Furthermore, lack of good refugee-host community relations has slowed down local integration due to the perception that host population has not meaningfully benefitted from hosting refugees.With long-term peace and reconciliation efforts still underway in South Sudan (and Somalia), Turkana County will likely record additional new refugee arrivals. To address refugee influx, the County Government of Turkana, the National Government and the UN system in Kenya are jointly developing a sustainable settlement that will integrate the needs of refugee and local communities at the Kalobeyei new site in Turkana County.
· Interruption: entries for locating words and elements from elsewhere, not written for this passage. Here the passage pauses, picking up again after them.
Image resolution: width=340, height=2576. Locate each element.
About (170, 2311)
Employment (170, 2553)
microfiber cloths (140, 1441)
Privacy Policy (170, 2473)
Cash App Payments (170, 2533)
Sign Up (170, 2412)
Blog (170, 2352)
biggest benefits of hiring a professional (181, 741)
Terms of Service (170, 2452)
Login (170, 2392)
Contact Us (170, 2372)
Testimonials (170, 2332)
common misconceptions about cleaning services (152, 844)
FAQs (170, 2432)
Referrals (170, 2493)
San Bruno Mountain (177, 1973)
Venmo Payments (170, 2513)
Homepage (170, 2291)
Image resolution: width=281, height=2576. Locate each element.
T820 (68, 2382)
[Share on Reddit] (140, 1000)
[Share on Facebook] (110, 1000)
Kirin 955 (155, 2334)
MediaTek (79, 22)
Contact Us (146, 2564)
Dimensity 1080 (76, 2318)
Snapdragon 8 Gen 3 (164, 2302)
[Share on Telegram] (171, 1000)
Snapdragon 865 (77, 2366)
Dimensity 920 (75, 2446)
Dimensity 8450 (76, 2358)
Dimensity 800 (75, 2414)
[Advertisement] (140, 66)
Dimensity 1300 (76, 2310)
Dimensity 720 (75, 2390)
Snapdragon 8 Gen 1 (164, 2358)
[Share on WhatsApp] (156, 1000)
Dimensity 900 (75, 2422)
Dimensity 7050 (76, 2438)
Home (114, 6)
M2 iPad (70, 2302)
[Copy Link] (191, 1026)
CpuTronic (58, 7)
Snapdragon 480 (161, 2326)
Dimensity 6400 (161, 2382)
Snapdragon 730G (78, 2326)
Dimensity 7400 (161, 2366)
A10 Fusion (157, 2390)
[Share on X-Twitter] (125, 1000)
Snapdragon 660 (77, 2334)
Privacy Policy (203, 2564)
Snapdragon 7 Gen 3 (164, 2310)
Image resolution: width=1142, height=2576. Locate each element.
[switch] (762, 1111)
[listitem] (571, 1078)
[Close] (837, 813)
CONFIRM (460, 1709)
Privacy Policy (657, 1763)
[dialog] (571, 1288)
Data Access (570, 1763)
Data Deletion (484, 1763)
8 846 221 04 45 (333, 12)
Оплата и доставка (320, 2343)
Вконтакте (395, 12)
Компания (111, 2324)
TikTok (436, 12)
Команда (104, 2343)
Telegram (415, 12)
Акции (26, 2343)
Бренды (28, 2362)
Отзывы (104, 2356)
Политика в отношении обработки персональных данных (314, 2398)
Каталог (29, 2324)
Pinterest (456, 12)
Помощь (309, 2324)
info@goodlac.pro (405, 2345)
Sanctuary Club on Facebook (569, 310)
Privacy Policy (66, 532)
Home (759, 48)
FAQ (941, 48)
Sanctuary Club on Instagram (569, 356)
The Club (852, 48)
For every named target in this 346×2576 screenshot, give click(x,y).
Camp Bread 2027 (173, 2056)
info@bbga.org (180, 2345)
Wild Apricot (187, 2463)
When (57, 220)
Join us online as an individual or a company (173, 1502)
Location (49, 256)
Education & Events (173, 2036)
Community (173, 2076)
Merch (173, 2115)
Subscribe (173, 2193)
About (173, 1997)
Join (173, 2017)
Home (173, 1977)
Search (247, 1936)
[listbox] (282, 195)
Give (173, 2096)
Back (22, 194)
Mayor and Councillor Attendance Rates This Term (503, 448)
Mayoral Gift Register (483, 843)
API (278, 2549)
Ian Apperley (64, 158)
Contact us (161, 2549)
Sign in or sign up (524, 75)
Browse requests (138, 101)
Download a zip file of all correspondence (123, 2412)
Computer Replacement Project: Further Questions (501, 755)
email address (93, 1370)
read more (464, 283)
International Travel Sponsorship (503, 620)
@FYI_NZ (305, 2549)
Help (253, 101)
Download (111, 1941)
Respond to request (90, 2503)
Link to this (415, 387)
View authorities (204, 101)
Kalobeyei is located approximately 30 kilometres north of Kakuma and about 35 kilometres from the Eastern border of Uganda and Kenya. The Kalobeyei new site projected to host over 60,000 people will be an important addition to the human settlement system of the County. The Turkana County Government has allocated 15 square kilometers of land for the development.
Due to competition over natural and human resources including land for livestock grazing and livelihood opportunities, tension has often flared between refugees and host communities. In order to foster social cohesion, the project will also focus on countering conflicts between refugees and host communities, including the identification and allocation of land with secure tenure.
The project, a paradigm shift from the traditional refugee camp planning process, is part of the larger Kalobeyei Intergrated Socio-Economic Development Programme (KISEDP) led by UNHCR and will supplement the County Government of Turkana’s effort to establish low-cost housing for refugees through a participatory planning process.